Number of New Patients

Please Note! Due to the high volume of irritating spam and slow-down of participation here, we are no longer accepting new comments, questions, or subjects on this Forum. We are keeping all the subjects and comments for review as there is a lot of good stuff here relating to practice-building subjects. So, dig deep! Thanks to everyone who participated here but it is time to move on to bigger projects educating the public about acupuncture! Matt Bauer

27-Feb-2013 02:22 PM

ILoveAcupuncture

Posts: 35

Hi Matt,

Do you have a rough guess as to the number of new patients you need to see a week/month to sustain your practice?  Or asked in another way, back when you were seeing about 40 patients a week, do you remember on average how many new patients were scheduling each week? (and I would love to hear from any other practitioner who has a full practice who is reading this as well!)

I know there are the three key areas for a full practice – getting new patients, keeping current patients through their full treatment plan, and reactivating former patients – but here I’m just wondering about new patients.  I’ve been thinking about some “funnel” activities.  As an example – giving out 30 free mini-treatment cards – leads to 10 people coming in for the freebie – leads to 4 people signing up for a full treatment – leads to 2 really good long-term patients.

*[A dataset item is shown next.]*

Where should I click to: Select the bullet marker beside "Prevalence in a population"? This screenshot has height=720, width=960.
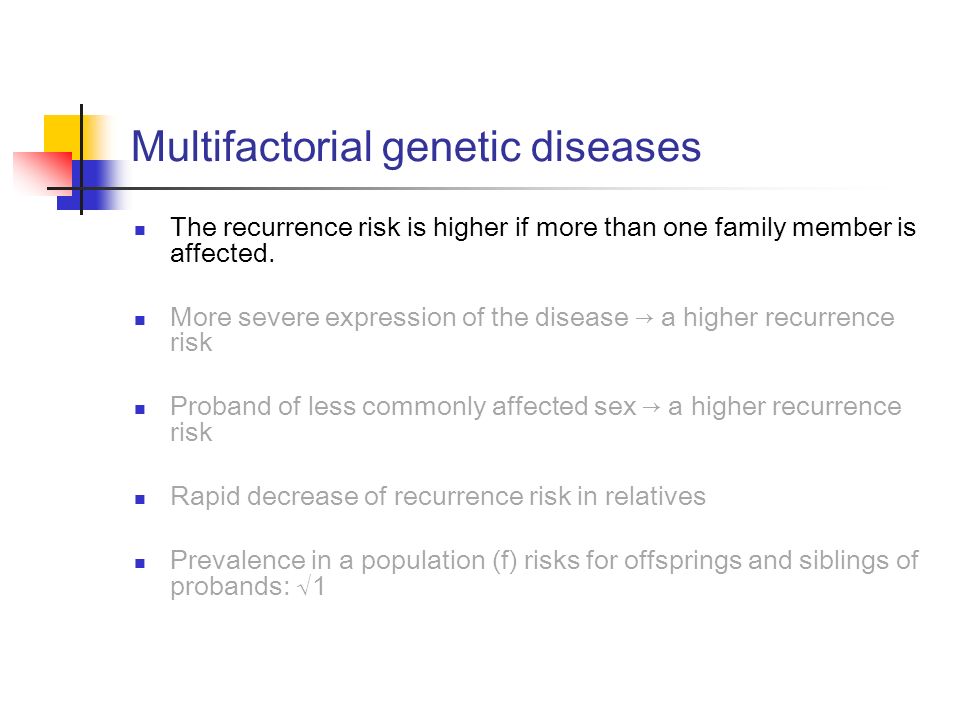click(x=140, y=563)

This came up when talking to a friend as a way to remove emotion out of the process of getting new patients in.  I love acupuncture and I want everyone to love acupuncture, and that’s just not going to happen.  That sometimes people just don’t come in or stay (for a myriad of reasons).  But if I look at it as “I need to reach X number of people to make Y number of really good patient connections” it seems easier. 

Thanks!     

 

27-Feb-2013 06:13 PM

Matthew Bauer

Posts: 211

Yes – new patients, returning patients, and getting current patients to keep working with you to get the most out of the treatments are the three categories of patients that you need to work at getting the most out of to build a sustainable practice. Part of my model is about having modest fees so the existing patients will keep coming to you more often and over longer periods of time. This is especially important for those with chronic conditions that need longer-term care to get the most out of AOM. When that happens, you do not need as many new patients to grow. If you can average 2-3 new patients a week, that will be more than enough to grow over time.

You really need to worry about all three. Out of those three, the current patients are the ones you have the most ability to influence and getting better at getting them to let you treat them more often and for longer periods of time also directly improves the degree of care then end-up enjoying from your services so that is the number one thing you should work on. Getting pervious patient to return to you is something that gets easier over time as your number of “previous” patients grows. But even without a lot of previous patients you can work at getting a better percentage of returning patients by doing the things I advise like educating them about how acupuncture helps the body to heal itself and that is why you can help so many different problems and also sending out notices to keep you in their mind.

Attracting new patients is the hardest to master because it is more out of your control but getting your existing patients to be more active in referring to you is one thing you do have some influence on so that is why I stress that as so important.  It seems to me you are doing a lot of things right and just need to refine those and give it more time – survive and then thrive.